El tour se hace aún más real y actual cuando pasa por las profundidades de la isla: el Pantano, las vías de un tren que ya no funciona, la capilla. Todo está a la vista: la pobreza, la dignidad, el trabajo, la falta de él, las motos, las bicicletas donadas por distintas gestiones, los perros, las bebés, el barro, la basura, los recién llegados, los charcos, las antenas. Finalmente, con el cierre del tour en el museo, llega la venta de tortas y café. Para que nadie se sienta desprotegido, Romina Cabañas Vargas acompaña a quien necesite hasta el puente o donde haga falta. Se mueve con los ojos cerrados por la isla y conoce a casi toda su gente. Su bisabuela Chiquita vivió ahí, también sus abuelas Rafaela y Felisa, sus padres, ella, sus hijos, todos, siempre en la Maciel.

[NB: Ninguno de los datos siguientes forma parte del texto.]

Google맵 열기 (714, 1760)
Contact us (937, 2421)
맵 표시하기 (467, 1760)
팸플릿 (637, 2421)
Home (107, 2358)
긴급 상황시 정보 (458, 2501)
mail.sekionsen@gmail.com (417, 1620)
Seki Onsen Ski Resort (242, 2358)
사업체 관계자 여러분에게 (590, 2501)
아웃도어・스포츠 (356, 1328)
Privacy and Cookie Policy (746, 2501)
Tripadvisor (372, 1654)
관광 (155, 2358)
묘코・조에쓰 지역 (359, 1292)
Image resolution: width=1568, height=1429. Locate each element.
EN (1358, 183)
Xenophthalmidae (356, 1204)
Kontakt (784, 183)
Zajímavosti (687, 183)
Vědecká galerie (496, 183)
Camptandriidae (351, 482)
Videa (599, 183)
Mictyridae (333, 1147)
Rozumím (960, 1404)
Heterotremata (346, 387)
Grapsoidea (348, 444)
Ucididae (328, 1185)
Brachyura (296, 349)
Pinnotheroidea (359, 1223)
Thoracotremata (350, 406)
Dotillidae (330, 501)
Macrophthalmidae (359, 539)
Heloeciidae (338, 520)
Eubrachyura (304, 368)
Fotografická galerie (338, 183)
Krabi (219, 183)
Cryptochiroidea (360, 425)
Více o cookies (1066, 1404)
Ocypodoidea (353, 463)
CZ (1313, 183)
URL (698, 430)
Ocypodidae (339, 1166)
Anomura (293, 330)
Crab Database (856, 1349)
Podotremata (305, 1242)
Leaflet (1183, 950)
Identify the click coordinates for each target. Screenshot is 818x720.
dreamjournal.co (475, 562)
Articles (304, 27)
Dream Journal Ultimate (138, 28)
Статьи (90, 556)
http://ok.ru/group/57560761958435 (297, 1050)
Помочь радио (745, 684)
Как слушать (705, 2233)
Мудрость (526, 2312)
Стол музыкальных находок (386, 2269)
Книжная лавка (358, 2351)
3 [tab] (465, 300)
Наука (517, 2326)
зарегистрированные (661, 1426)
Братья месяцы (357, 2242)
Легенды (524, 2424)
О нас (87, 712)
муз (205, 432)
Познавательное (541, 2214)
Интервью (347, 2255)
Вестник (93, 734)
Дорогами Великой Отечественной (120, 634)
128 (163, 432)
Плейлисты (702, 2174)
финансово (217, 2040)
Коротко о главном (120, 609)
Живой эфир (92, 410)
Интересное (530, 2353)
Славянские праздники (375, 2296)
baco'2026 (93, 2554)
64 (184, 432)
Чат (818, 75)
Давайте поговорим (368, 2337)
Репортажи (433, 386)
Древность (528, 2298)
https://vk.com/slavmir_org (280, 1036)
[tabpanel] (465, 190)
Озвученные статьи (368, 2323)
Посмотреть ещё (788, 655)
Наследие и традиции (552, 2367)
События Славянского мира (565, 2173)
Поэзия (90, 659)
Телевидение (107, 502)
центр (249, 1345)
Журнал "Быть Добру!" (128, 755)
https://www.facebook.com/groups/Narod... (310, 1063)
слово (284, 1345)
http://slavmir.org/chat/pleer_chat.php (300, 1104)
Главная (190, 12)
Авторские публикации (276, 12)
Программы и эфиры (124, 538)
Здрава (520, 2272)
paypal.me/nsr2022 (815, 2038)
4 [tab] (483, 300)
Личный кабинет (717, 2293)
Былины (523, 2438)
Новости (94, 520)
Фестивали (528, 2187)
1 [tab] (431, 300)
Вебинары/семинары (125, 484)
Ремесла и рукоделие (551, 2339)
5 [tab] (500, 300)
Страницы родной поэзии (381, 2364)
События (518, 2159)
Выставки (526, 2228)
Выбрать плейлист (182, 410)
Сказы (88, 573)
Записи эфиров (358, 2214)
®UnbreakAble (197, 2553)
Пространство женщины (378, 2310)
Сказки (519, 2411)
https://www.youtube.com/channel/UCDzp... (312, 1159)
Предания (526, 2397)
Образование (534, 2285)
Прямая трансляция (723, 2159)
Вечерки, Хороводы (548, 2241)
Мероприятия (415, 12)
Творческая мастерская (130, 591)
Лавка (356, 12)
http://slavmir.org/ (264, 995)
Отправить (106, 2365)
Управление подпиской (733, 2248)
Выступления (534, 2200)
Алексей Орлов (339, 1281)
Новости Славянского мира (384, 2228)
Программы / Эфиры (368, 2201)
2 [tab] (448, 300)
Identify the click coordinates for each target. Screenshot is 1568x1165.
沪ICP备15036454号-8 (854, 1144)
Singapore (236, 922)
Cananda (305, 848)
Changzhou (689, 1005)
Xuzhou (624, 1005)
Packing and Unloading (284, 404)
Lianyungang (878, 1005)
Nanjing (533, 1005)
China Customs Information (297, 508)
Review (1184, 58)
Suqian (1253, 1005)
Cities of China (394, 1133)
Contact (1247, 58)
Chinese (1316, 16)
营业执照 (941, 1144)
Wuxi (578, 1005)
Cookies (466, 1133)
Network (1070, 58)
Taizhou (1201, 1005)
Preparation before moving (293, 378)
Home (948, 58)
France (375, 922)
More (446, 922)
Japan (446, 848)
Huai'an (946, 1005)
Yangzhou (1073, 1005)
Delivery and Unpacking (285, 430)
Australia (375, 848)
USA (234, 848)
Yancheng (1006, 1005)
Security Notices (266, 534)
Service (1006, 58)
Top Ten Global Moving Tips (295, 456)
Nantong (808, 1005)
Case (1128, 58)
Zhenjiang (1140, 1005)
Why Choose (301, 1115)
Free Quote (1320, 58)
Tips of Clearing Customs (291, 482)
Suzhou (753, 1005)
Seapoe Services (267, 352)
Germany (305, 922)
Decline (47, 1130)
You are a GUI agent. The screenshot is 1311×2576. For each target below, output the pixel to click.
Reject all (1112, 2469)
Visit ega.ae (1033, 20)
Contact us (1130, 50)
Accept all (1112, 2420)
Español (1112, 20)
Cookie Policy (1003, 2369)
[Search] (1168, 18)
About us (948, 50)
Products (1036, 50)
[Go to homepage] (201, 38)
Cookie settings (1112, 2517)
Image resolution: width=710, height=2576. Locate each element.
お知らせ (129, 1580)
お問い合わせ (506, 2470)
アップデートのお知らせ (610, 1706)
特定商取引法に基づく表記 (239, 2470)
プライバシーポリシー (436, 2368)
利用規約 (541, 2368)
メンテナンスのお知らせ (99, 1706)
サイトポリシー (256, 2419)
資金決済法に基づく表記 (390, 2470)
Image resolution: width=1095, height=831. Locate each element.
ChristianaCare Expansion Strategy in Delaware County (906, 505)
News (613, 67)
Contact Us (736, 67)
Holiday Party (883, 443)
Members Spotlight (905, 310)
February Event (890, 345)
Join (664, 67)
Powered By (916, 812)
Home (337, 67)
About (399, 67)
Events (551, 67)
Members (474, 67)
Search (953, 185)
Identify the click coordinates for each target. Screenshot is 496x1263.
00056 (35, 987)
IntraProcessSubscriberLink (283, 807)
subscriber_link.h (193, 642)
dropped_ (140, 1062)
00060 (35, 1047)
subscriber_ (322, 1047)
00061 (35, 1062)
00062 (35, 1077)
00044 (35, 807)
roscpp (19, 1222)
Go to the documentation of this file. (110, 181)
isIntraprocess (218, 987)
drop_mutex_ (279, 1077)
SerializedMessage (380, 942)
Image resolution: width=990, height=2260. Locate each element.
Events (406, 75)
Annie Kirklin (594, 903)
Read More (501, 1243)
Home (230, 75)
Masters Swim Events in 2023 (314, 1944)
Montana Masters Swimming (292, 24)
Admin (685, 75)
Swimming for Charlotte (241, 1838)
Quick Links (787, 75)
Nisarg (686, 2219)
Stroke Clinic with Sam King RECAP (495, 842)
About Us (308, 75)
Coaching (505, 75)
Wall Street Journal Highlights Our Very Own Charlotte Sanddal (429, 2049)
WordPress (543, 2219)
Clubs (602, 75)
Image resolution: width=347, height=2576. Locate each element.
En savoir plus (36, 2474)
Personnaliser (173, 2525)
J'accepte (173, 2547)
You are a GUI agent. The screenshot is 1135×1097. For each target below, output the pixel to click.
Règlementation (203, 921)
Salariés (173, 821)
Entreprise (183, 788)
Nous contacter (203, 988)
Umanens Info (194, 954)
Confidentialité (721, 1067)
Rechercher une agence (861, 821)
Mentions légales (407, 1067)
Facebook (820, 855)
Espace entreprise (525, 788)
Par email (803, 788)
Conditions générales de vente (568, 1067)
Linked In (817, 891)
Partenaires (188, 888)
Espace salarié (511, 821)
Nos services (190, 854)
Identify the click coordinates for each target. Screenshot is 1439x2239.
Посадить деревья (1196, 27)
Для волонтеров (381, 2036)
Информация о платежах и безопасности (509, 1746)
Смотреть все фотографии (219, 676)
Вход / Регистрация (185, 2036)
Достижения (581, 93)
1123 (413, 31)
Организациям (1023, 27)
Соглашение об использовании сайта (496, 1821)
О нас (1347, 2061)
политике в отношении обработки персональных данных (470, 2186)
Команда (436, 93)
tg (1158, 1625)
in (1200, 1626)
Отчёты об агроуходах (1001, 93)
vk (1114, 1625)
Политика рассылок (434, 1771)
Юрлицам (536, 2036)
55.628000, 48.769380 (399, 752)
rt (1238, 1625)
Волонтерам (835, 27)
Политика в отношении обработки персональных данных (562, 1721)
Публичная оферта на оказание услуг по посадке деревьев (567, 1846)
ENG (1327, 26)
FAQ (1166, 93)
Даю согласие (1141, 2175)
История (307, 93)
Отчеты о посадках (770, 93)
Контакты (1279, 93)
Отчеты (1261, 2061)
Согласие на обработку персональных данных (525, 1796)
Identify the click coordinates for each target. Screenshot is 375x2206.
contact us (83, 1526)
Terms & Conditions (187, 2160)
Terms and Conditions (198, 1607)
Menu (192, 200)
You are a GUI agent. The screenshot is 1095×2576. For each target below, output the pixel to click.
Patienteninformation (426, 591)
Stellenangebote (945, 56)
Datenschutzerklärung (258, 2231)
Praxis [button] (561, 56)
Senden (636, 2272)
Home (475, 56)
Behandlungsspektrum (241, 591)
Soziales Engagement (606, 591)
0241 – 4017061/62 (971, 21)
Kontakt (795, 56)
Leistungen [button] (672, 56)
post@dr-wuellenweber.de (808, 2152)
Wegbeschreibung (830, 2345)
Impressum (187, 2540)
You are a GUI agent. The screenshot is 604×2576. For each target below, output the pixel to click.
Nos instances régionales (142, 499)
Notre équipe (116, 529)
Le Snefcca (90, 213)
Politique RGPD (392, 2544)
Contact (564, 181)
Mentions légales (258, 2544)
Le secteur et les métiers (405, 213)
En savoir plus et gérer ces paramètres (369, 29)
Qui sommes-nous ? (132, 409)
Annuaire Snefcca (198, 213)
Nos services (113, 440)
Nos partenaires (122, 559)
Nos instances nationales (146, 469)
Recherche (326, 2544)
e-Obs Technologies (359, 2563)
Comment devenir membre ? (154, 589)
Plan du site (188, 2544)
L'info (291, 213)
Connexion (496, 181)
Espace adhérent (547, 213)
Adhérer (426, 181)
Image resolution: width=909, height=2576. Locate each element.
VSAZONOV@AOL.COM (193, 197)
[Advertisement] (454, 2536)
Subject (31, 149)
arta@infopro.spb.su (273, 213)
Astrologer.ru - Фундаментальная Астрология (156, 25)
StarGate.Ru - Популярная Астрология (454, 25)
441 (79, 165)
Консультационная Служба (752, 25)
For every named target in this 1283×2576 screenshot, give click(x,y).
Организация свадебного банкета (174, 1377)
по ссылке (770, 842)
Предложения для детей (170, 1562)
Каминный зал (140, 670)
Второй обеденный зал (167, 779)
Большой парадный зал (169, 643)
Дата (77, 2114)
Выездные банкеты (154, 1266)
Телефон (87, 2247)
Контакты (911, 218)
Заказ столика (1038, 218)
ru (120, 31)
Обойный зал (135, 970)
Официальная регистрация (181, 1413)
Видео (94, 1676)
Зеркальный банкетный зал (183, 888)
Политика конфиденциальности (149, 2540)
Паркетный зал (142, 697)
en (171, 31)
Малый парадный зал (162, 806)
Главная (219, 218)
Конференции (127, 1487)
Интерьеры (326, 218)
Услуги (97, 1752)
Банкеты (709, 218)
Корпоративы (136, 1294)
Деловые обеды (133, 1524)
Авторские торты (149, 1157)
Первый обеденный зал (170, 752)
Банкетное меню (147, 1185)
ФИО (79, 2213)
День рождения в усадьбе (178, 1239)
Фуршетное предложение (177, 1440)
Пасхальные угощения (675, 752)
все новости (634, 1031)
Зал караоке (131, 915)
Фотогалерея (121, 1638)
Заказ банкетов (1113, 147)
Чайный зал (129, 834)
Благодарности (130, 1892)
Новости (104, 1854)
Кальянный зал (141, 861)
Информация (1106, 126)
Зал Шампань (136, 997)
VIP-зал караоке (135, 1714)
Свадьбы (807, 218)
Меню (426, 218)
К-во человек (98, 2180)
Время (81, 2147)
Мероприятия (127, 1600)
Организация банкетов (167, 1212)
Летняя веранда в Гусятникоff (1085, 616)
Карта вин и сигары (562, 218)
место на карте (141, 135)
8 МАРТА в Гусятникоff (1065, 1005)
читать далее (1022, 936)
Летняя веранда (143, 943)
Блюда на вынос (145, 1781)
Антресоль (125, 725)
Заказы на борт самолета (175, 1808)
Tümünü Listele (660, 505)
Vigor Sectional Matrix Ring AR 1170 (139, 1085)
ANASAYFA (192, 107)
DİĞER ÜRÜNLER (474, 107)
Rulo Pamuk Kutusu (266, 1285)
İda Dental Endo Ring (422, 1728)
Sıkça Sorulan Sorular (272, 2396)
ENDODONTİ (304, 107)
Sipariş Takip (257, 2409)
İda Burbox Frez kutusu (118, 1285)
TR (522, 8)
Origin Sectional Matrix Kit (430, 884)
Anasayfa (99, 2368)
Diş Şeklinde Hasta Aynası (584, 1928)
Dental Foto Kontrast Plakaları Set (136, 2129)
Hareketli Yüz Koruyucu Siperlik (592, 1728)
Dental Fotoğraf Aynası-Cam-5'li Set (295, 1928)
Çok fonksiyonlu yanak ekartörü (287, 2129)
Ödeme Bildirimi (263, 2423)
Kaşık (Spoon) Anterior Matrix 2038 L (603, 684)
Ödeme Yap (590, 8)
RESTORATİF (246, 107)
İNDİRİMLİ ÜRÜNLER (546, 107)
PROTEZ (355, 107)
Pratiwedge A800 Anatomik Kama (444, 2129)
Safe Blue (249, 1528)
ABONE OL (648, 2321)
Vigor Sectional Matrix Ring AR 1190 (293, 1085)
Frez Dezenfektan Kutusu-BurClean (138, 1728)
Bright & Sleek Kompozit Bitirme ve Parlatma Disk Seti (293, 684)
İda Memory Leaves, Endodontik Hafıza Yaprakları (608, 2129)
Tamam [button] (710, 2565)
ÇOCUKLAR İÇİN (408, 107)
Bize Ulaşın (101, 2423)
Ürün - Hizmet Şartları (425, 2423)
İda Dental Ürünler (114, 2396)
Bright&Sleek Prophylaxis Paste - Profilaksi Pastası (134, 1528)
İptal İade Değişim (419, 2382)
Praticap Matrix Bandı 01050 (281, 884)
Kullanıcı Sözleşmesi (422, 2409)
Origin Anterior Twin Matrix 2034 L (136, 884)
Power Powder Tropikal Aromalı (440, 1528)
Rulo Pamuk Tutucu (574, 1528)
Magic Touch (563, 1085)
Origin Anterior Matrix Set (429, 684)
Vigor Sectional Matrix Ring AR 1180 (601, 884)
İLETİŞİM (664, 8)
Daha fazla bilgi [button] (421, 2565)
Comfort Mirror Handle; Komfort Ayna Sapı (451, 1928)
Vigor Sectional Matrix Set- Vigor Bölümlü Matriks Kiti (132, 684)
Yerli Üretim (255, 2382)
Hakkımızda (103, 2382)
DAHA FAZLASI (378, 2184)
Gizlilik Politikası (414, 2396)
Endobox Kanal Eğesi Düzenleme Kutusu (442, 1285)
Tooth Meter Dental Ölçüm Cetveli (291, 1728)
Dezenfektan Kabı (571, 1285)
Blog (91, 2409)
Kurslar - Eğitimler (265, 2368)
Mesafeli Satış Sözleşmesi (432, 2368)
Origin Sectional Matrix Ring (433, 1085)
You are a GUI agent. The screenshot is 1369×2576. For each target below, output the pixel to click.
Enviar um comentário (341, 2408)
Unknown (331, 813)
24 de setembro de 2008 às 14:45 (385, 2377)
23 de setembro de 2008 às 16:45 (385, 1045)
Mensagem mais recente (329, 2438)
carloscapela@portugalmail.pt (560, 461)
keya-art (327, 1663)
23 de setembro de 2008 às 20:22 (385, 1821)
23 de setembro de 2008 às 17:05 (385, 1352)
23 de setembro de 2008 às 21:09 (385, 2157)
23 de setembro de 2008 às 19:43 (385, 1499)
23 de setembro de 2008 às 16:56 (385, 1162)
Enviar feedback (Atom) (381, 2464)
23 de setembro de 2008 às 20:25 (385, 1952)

"Muchos me dicen cómo podés vivir en la isla; es un barrio con sus características buenas y malas, les digo yo". Mientras las visitas se suben a los autos o se toman la lancha (por $7), Romina camina de nuevo para su casa, cerca de las vías. Dos perros la siguen, ella saluda y se abraza con una señora con la que no se cruzaba hacía mucho. Se preguntan cómo andan todos. Todos bien, por suerte. "Cuidá a los chicos", le pide la señora a Romina. "Claro que sí", le contesta. Prometen verse más seguido. Cae el sol en la isla, las calles se van vaciando, mañana será otro día.